Work to be completed
Give every line below again, exactly.

-.-.-

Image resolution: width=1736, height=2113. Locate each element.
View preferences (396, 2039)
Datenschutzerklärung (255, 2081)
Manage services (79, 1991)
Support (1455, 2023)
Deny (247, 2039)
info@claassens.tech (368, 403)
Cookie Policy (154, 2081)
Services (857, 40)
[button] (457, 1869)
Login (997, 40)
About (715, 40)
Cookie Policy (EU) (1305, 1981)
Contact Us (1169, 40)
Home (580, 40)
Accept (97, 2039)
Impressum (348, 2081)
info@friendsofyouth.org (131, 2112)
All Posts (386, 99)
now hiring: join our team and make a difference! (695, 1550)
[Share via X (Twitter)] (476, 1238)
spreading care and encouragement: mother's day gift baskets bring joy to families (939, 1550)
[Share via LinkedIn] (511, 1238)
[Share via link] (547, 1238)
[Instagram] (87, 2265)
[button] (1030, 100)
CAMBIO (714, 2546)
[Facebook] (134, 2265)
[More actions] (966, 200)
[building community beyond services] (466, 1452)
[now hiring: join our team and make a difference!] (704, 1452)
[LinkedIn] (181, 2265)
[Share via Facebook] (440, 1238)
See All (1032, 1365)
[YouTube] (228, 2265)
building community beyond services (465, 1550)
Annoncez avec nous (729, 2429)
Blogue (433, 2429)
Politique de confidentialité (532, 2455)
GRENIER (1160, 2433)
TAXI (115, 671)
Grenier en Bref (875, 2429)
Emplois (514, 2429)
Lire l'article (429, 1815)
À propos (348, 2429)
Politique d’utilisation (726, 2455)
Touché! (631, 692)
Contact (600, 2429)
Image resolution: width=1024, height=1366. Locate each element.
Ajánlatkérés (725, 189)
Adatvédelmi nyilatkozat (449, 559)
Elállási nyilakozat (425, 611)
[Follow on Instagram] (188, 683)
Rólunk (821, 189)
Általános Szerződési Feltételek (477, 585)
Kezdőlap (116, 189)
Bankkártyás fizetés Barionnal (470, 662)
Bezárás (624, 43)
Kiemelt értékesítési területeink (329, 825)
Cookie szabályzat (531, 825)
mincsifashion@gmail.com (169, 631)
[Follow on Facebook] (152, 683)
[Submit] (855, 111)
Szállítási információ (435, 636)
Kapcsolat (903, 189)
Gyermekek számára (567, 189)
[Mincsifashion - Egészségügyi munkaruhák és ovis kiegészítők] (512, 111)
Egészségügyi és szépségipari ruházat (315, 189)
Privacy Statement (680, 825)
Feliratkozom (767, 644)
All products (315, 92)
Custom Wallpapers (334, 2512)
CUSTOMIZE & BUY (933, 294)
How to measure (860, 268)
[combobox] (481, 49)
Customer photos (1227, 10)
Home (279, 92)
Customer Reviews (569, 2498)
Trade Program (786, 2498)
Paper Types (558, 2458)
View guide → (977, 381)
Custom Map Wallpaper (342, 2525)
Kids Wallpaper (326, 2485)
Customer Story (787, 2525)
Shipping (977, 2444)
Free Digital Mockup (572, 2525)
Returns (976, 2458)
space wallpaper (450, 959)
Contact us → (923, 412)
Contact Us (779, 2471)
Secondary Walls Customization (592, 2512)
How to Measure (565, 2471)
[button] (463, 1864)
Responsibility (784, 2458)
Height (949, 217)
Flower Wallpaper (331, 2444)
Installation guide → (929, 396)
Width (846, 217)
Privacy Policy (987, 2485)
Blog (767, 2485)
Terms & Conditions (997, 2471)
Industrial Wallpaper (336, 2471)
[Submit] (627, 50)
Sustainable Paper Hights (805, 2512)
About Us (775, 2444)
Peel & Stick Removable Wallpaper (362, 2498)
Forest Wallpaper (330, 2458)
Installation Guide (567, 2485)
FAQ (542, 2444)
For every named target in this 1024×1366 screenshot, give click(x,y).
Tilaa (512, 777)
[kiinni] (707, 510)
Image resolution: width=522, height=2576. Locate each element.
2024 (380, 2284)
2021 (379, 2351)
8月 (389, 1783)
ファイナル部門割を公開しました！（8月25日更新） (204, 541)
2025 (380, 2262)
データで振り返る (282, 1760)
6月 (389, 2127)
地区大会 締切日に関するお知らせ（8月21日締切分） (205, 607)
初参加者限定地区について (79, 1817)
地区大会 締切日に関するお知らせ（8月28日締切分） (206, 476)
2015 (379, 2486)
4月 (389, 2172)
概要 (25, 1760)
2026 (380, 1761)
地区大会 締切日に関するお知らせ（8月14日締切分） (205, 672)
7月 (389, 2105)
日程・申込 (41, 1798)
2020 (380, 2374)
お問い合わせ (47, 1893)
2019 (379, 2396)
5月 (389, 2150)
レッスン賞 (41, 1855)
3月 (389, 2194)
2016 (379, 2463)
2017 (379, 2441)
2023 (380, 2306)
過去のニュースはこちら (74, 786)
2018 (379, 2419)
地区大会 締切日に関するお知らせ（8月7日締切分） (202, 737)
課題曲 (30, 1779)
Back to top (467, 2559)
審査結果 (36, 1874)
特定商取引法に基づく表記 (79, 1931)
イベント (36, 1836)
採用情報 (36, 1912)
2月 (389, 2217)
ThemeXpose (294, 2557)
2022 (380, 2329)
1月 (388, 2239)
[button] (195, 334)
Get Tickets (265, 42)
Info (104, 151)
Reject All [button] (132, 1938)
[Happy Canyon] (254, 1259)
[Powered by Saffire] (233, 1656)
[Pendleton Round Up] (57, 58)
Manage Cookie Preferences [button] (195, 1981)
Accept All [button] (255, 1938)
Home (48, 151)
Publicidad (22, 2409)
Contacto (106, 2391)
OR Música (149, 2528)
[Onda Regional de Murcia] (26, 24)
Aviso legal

-.-.-

Finished exercise
Image resolution: width=1736, height=2113. Locate each element.
View preferences (396, 2039)
Datenschutzerklärung (255, 2081)
Manage services (79, 1991)
Support (1455, 2023)
Deny (247, 2039)
info@claassens.tech (368, 403)
Cookie Policy (154, 2081)
Services (857, 40)
[button] (457, 1869)
Login (997, 40)
About (715, 40)
Cookie Policy (EU) (1305, 1981)
Contact Us (1169, 40)
Home (580, 40)
Accept (97, 2039)
Impressum (348, 2081)
info@friendsofyouth.org (131, 2112)
All Posts (386, 99)
now hiring: join our team and make a difference! (695, 1550)
[Share via X (Twitter)] (476, 1238)
spreading care and encouragement: mother's day gift baskets bring joy to families (939, 1550)
[Share via LinkedIn] (511, 1238)
[Share via link] (547, 1238)
[Instagram] (87, 2265)
[button] (1030, 100)
CAMBIO (714, 2546)
[Facebook] (134, 2265)
[More actions] (966, 200)
[building community beyond services] (466, 1452)
[now hiring: join our team and make a difference!] (704, 1452)
[LinkedIn] (181, 2265)
[Share via Facebook] (440, 1238)
See All (1032, 1365)
[YouTube] (228, 2265)
building community beyond services (465, 1550)
Annoncez avec nous (729, 2429)
Blogue (433, 2429)
Politique de confidentialité (532, 2455)
GRENIER (1160, 2433)
TAXI (115, 671)
Grenier en Bref (875, 2429)
Emplois (514, 2429)
Lire l'article (429, 1815)
À propos (348, 2429)
Politique d’utilisation (726, 2455)
Touché! (631, 692)
Contact (600, 2429)
Image resolution: width=1024, height=1366. Locate each element.
Ajánlatkérés (725, 189)
Adatvédelmi nyilatkozat (449, 559)
Elállási nyilakozat (425, 611)
[Follow on Instagram] (188, 683)
Rólunk (821, 189)
Általános Szerződési Feltételek (477, 585)
Kezdőlap (116, 189)
Bankkártyás fizetés Barionnal (470, 662)
Bezárás (624, 43)
Kiemelt értékesítési területeink (329, 825)
Cookie szabályzat (531, 825)
mincsifashion@gmail.com (169, 631)
[Follow on Facebook] (152, 683)
[Submit] (855, 111)
Szállítási információ (435, 636)
Kapcsolat (903, 189)
Gyermekek számára (567, 189)
[Mincsifashion - Egészségügyi munkaruhák és ovis kiegészítők] (512, 111)
Egészségügyi és szépségipari ruházat (315, 189)
Privacy Statement (680, 825)
Feliratkozom (767, 644)
All products (315, 92)
Custom Wallpapers (334, 2512)
CUSTOMIZE & BUY (933, 294)
How to measure (860, 268)
[combobox] (481, 49)
Customer photos (1227, 10)
Home (279, 92)
Customer Reviews (569, 2498)
Trade Program (786, 2498)
Paper Types (558, 2458)
View guide → (977, 381)
Custom Map Wallpaper (342, 2525)
Kids Wallpaper (326, 2485)
Customer Story (787, 2525)
Shipping (977, 2444)
Free Digital Mockup (572, 2525)
Returns (976, 2458)
space wallpaper (450, 959)
Contact us → (923, 412)
Contact Us (779, 2471)
Secondary Walls Customization (592, 2512)
How to Measure (565, 2471)
[button] (463, 1864)
Responsibility (784, 2458)
Height (949, 217)
Flower Wallpaper (331, 2444)
Installation guide → (929, 396)
Width (846, 217)
Privacy Policy (987, 2485)
Blog (767, 2485)
Terms & Conditions (997, 2471)
Industrial Wallpaper (336, 2471)
[Submit] (627, 50)
Sustainable Paper Hights (805, 2512)
About Us (775, 2444)
Peel & Stick Removable Wallpaper (362, 2498)
Forest Wallpaper (330, 2458)
Installation Guide (567, 2485)
FAQ (542, 2444)
For every named target in this 1024×1366 screenshot, give click(x,y).
Tilaa (512, 777)
[kiinni] (707, 510)
Image resolution: width=522, height=2576. Locate each element.
2024 (380, 2284)
2021 (379, 2351)
8月 (389, 1783)
ファイナル部門割を公開しました！（8月25日更新） (204, 541)
2025 (380, 2262)
データで振り返る (282, 1760)
6月 (389, 2127)
地区大会 締切日に関するお知らせ（8月21日締切分） (205, 607)
初参加者限定地区について (79, 1817)
地区大会 締切日に関するお知らせ（8月28日締切分） (206, 476)
2015 (379, 2486)
4月 (389, 2172)
概要 (25, 1760)
2026 (380, 1761)
地区大会 締切日に関するお知らせ（8月14日締切分） (205, 672)
7月 (389, 2105)
日程・申込 (41, 1798)
2020 (380, 2374)
お問い合わせ (47, 1893)
2019 (379, 2396)
5月 (389, 2150)
レッスン賞 (41, 1855)
3月 (389, 2194)
2016 (379, 2463)
2017 (379, 2441)
2023 (380, 2306)
過去のニュースはこちら (74, 786)
2018 (379, 2419)
地区大会 締切日に関するお知らせ（8月7日締切分） (202, 737)
課題曲 (30, 1779)
Back to top (467, 2559)
審査結果 (36, 1874)
特定商取引法に基づく表記 (79, 1931)
イベント (36, 1836)
採用情報 (36, 1912)
2月 (389, 2217)
ThemeXpose (294, 2557)
2022 (380, 2329)
1月 (388, 2239)
[button] (195, 334)
Get Tickets (265, 42)
Info (104, 151)
Reject All [button] (132, 1938)
[Happy Canyon] (254, 1259)
[Powered by Saffire] (233, 1656)
[Pendleton Round Up] (57, 58)
Manage Cookie Preferences [button] (195, 1981)
Accept All [button] (255, 1938)
Home (48, 151)
Publicidad (22, 2409)
Contacto (106, 2391)
OR Música (149, 2528)
[Onda Regional de Murcia] (26, 24)
Aviso legal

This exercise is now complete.